▸ WORK ITEM
Only one stretch of the listing below is wanted. Begin at the line that has "Task: Click the peach third color dot", stop after the line that has "Screen dimensions: 980x458", and repeat every line in between exactly.
INFORMATION SUPPLIED START
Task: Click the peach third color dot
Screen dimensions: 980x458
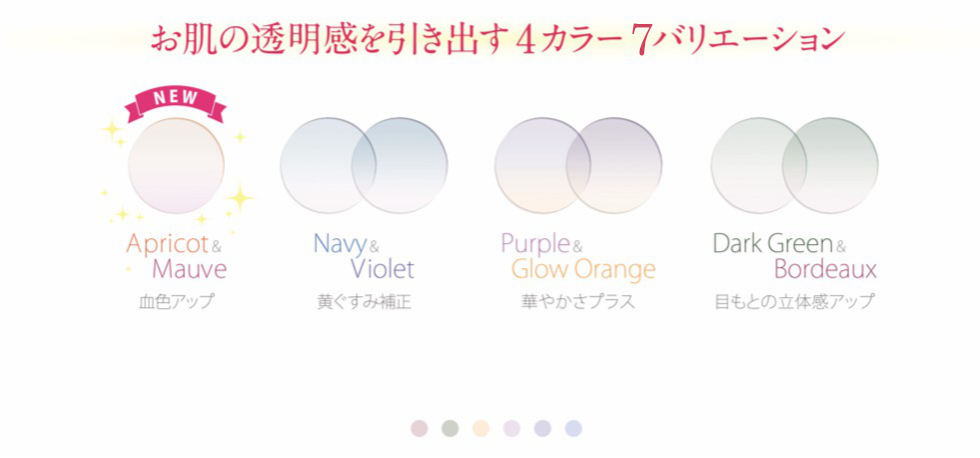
INFORMATION SUPPLIED END
INFORMATION SUPPLIED START
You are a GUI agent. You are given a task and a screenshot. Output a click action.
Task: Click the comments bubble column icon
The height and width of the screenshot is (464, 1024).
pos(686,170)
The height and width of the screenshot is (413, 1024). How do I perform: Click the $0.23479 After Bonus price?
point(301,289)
INFORMATION SUPPLIED END
▸ YOUR SOLUTION
Task: Click the peach third color dot
Screen dimensions: 980x458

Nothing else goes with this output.